Night Courts - what about Night Hospital Clinics?

The Ministry of Justice is taking a positive step forward in its move to trial night courts in Auckland, North Shore, Waitakere and Manukau in an effort to clear the backlog of cases that have taken much too long to hear.

The trial will see courts run from 8:30am-7pm. Justice of the Peace hearings, registrars' lists and tribunals will take place during the extended hours. If the trial proves successful, night courts could become the norm throughout the country.

Given the lengthy delays in hearings - with some people being caught up in the court system for years with no outcome - the night courts can only be a positive step.
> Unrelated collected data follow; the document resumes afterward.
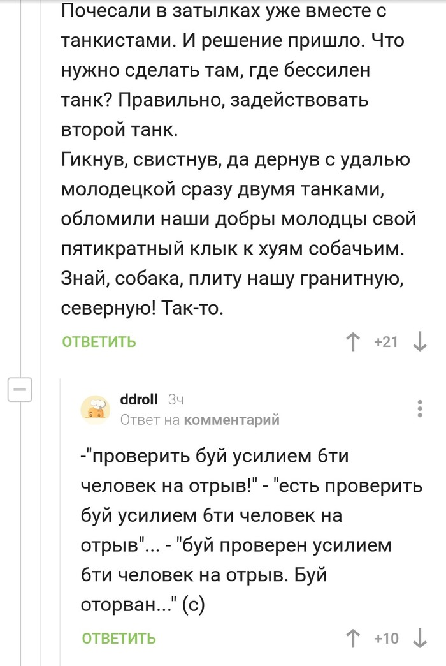Screen dimensions: 446x666
Task: Downvote the top comment with +21 rating
Action: point(419,343)
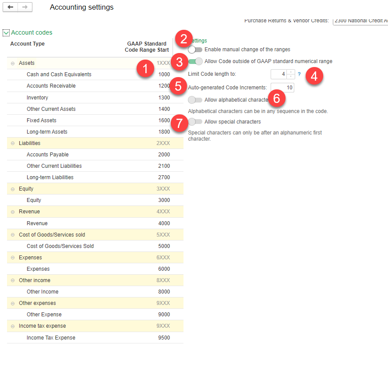Increase the Limit Code length stepper
This screenshot has height=368, width=388.
291,72
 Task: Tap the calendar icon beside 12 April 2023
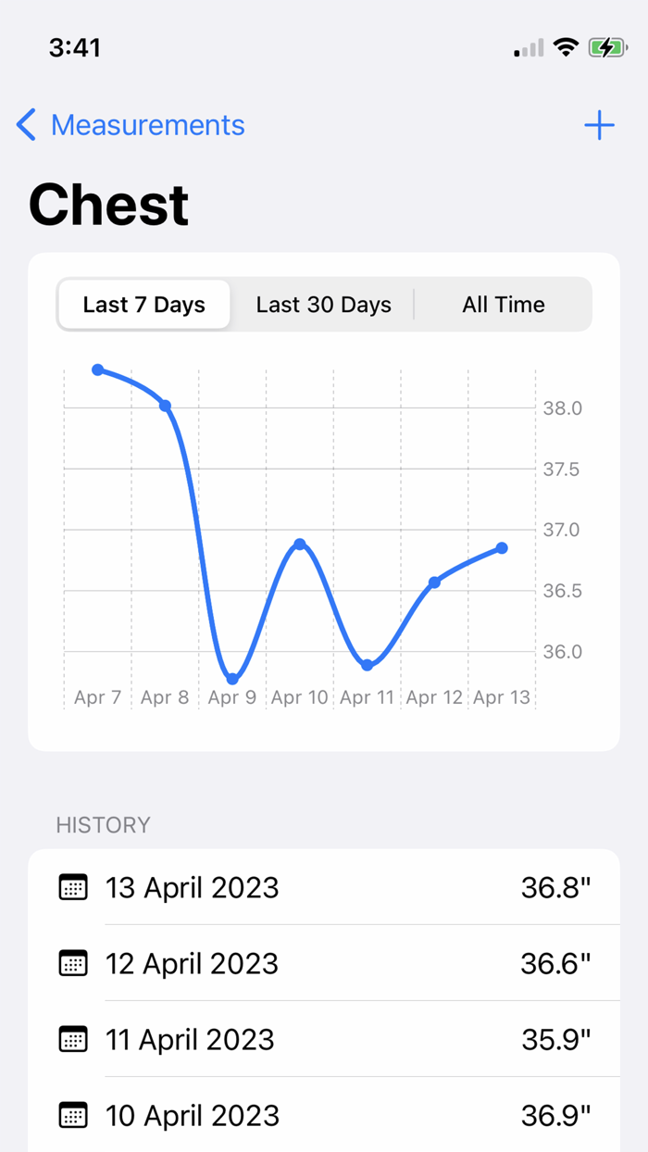click(73, 963)
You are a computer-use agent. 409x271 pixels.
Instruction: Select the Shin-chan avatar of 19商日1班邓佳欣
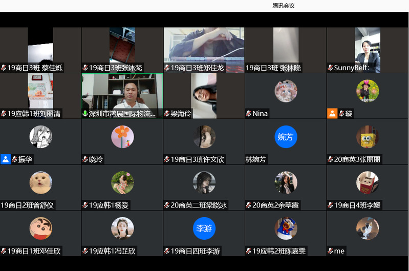tap(40, 228)

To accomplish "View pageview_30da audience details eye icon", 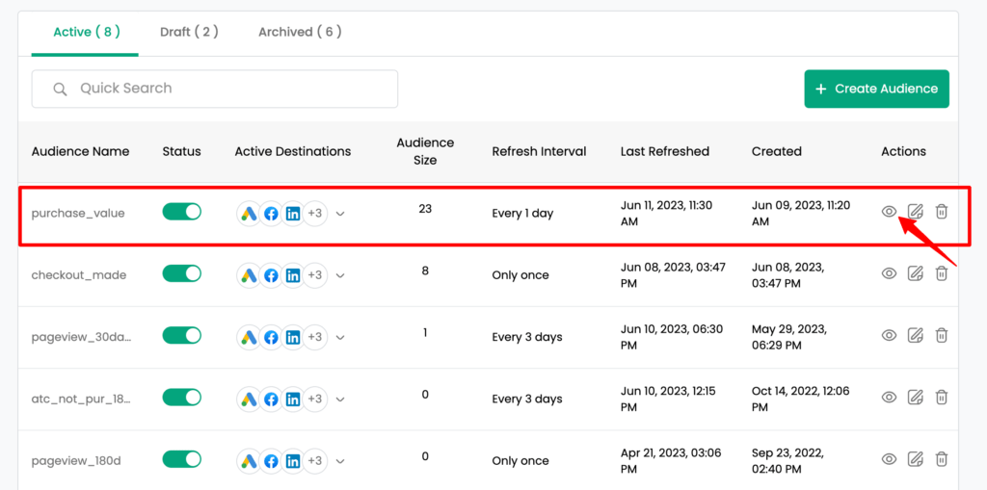I will 888,335.
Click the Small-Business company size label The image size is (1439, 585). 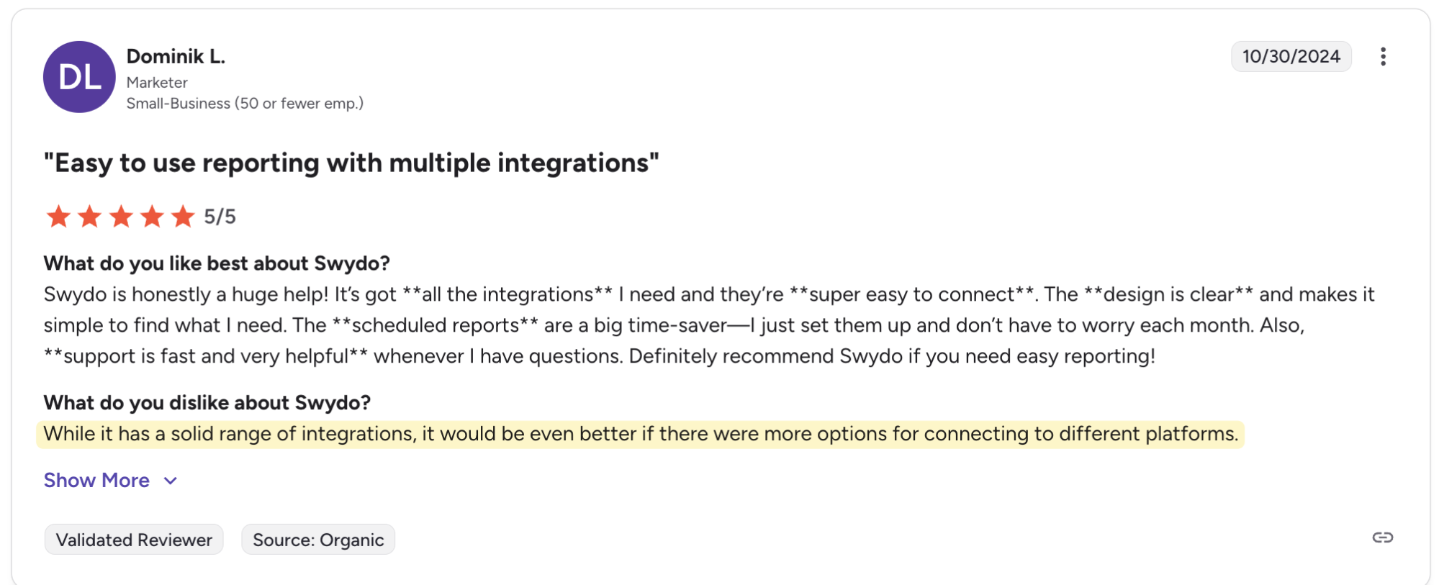click(245, 104)
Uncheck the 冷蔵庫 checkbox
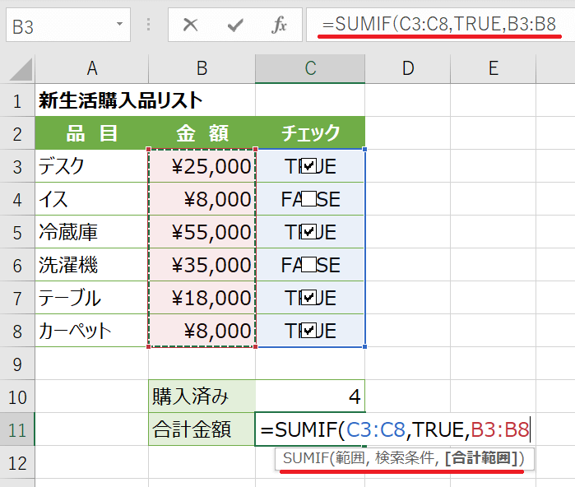 (x=309, y=232)
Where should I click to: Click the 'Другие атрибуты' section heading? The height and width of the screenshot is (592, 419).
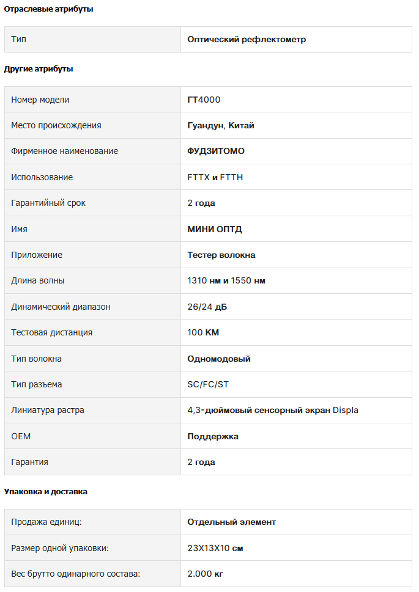(39, 69)
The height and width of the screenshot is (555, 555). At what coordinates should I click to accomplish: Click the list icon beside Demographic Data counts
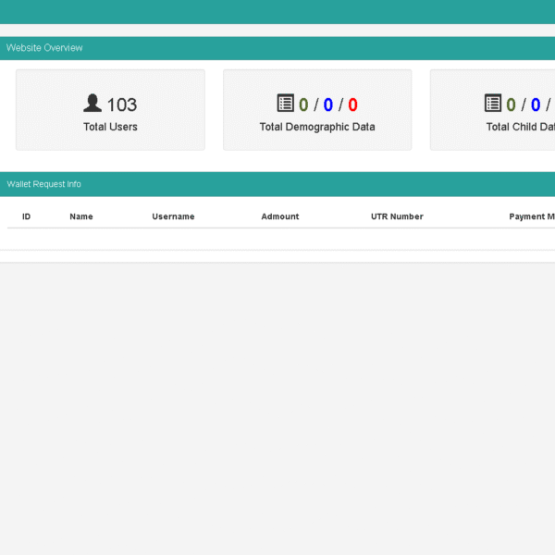pyautogui.click(x=285, y=104)
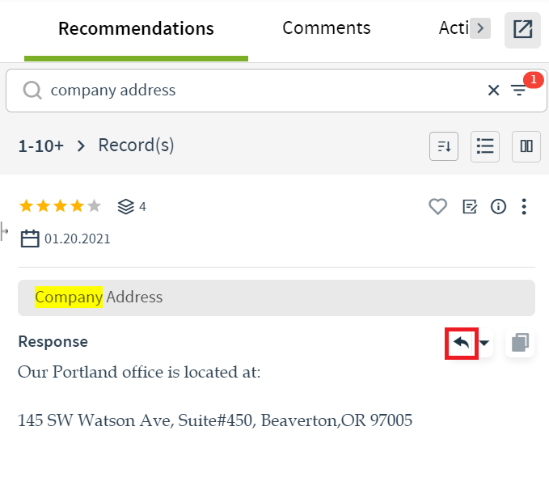Expand the insert response dropdown arrow
Viewport: 549px width, 477px height.
[x=484, y=343]
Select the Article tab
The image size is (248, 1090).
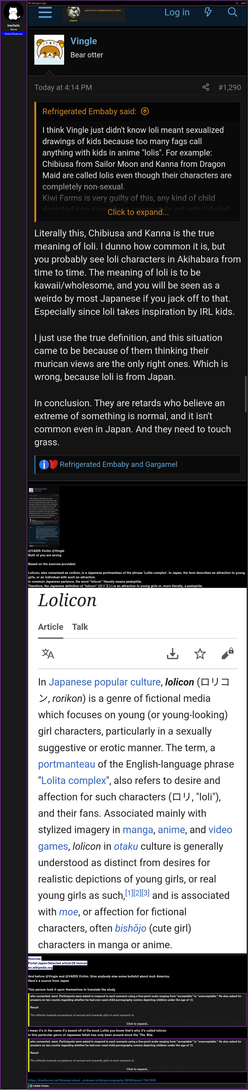50,627
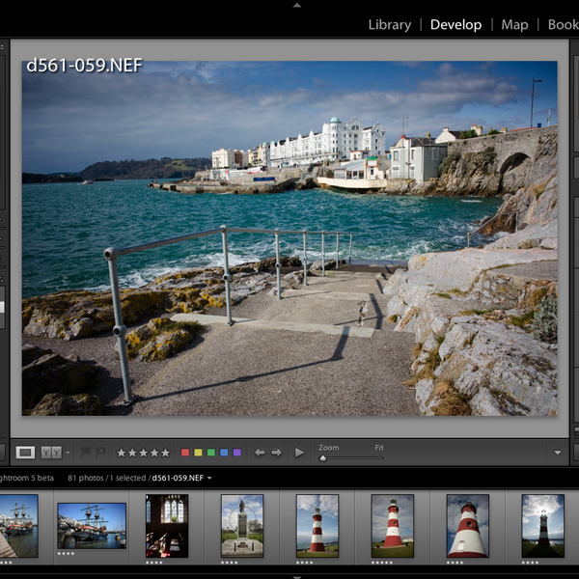Go to previous photo with left arrow
Image resolution: width=579 pixels, height=579 pixels.
[x=260, y=452]
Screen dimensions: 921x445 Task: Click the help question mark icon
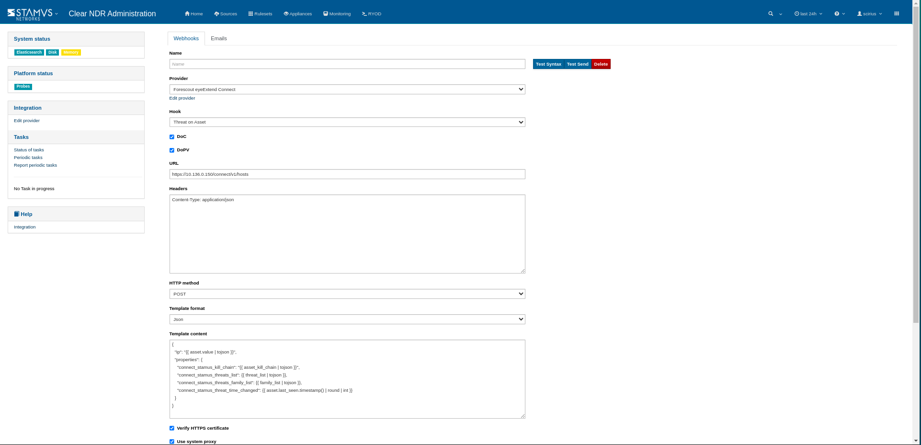pyautogui.click(x=837, y=14)
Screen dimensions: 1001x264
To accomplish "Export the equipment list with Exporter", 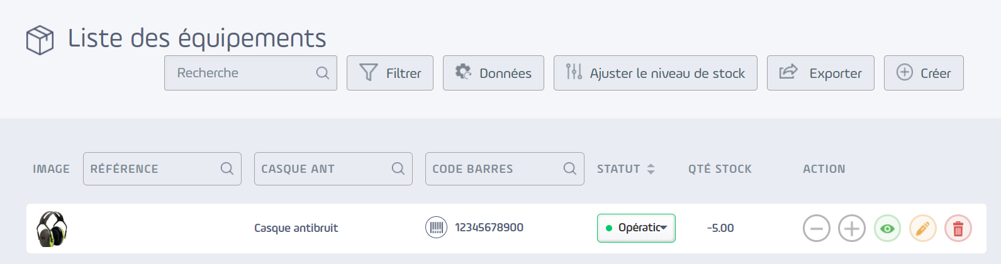I will click(x=820, y=73).
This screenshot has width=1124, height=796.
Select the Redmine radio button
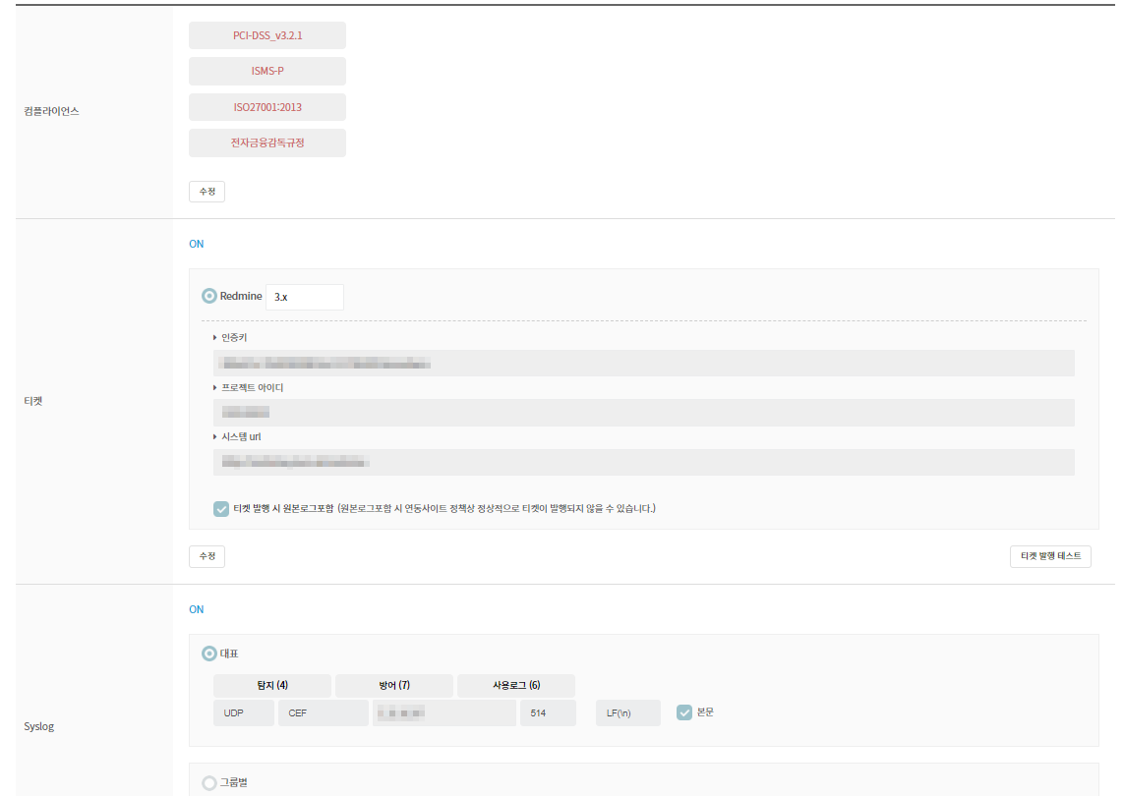click(x=209, y=296)
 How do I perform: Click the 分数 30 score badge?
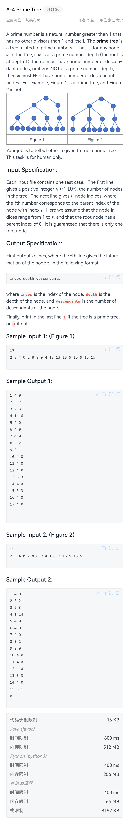(x=53, y=10)
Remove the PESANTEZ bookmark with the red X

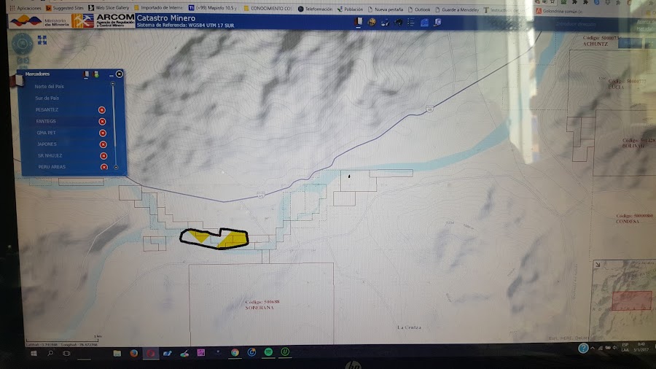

In fact, this is a move that could be extended successfully to the Health sector. I had heard that Auckland Hospital, in a bid to cut waiting times for radiation treatment, has done just this. Rather than treatment simply being provided from 8am-5pm, the introduction of shifts would extend the hours in which radiation treatment is available and waiting lists could be slashed. Waiting times could be significantly reduced through by simply re-jigging the hours.

If such a move worked at Auckland Hospital - and I'm told it has - and the principle is being trialled now in the court system, what is stopping it from being implemented at hospitals throughout New Zealand?

Seems more like a late

Seems more like a late afternoon early evening than 'night' approach to me. If there are truly 8 hour day jobs around the courts, which I am certain there are, then there should be a true "double-shift" approach to using the court assets that are to be found all over the country.

Our judiciary, like many others, seem to enjoy a four to five hour 'sitting' day, doing paperwork and other necessary judicial activities in their chambers for the rest of their day. This leaves a number of employees of the Ministry of Justice hanging about waiting for their next activity (those that are employees solely to service the 'court' in its sitting hours.

As we are seeing from the investment in the new Supreme Court building, court rooms are expensive assets that, like hospital operating theatres and schools, are significantly underutilised compared to their 24x7 availability. With an education system that churns out law graduates by the thousand every year, there is surely no reason (other than 'tradition') why these assets are not put to far more use than they currently are. At the very least it would ensure that the horrific gap between a suspect being charged with a crime and their guilt or innocence properly determined, is significantly reduced.

Justice deferred is justice denied, and a situation where it routinely takes over a year to bring an accused to face a jury of their peers can only be described as justice deferred.